Your legal structure must clearly separate the stablecoin issuance entity from any related trading, exchange, or technology businesses. Most regulators require the issuer to be a standalone entity with its own capital, governance, and compliance function.
All major regimes require a regulatory-grade whitepaper or offering document before any public issuance. Under MiCA, the whitepaper must include: details of the issuer and its governance, a description of the stabilisation mechanism, reserve management policy and eligible asset composition, redemption rights and procedures, risk factors, and marketing arrangements.
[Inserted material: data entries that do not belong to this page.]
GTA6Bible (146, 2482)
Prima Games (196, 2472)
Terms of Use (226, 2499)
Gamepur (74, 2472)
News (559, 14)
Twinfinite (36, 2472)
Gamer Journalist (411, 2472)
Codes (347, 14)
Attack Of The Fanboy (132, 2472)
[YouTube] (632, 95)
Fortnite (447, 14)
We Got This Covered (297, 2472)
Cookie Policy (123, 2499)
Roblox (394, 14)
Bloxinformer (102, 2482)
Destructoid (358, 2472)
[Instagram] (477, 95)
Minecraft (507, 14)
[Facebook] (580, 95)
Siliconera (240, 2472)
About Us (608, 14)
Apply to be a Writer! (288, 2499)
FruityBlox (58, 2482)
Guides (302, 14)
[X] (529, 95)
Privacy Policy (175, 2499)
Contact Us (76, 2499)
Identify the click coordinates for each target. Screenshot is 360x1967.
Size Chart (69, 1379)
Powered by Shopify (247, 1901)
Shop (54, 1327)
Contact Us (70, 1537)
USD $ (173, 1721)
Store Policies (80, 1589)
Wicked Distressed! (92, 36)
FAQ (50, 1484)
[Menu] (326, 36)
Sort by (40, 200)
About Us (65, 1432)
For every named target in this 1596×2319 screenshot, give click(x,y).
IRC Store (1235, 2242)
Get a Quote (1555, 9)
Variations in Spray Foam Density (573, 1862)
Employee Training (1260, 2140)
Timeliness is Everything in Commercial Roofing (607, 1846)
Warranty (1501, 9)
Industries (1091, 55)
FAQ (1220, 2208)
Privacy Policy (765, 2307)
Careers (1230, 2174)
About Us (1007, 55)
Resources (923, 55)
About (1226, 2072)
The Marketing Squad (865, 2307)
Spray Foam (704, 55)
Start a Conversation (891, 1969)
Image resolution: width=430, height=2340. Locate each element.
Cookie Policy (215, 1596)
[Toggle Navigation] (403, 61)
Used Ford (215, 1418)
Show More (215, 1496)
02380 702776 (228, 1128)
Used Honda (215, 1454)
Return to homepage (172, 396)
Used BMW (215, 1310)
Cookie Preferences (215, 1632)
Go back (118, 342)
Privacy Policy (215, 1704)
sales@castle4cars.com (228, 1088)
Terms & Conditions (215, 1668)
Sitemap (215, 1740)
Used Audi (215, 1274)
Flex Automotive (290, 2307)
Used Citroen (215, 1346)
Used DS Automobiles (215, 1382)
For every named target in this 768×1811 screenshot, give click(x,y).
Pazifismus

The whitepaper must be submitted to the competent national authority (the relevant EU financial regulator in your member state) for review before any public offering. Under the GENIUS Act, equivalent disclosure documents must be filed with the OCC or qualifying state regulator. Allow 60–90 days for regulatory review of the whitepaper before planned issuance.
Reserve setup is the most operationally demanding element of stablecoin compliance. You must identify regulated custodians or credit institutions willing to hold your reserves, negotiate custody agreements that meet the relevant regulatory requirements for segregation and asset eligibility, appoint an independent reserve auditor, and implement a real-time or near-real-time reserve reporting system.
Banking access is the critical bottleneck. Many major banks remain reluctant to provide custodian services to crypto issuers. The most successful applicants work with banking partners well in advance of the licence application, as the regulator will expect letters of intent or executed agreements with custodians as part of the application package.
Submit the full authorisation application to the relevant regulator. The application package for an EMT issuer under MiCA typically includes: corporate documents, governance framework and board biographies, AML/CTF programme, business plan covering 3 years, financial projections, technology and security documentation, the approved whitepaper, reserve management policy, and custodian agreements.
MiCA allows national competent authorities up to 3 months to review an application, though complex applications may take longer. The GENIUS Act sets an OCC review period of 120 days for federal licence applications. Respond to all regulator queries within the stated deadlines — incomplete responses reset the clock and can result in application rejection.
Post-authorisation obligations are extensive. All major regimes require: monthly or quarterly reserve attestation by an independent auditor, annual full audit of reserves and issuer financials, regular AML/CTF reporting, prompt notification of any material change to reserve composition, governance, or technology, and transaction monitoring for suspicious activity.
Significant token issuers under MiCA face additional requirements: stress testing of reserve liquidity, recovery and wind-down planning, enhanced governance structures including an independent supervisory board, and quarterly reporting to the EBA. Build a dedicated compliance team and a compliance technology infrastructure before reaching significant token thresholds — retrofitting at scale is extremely difficult.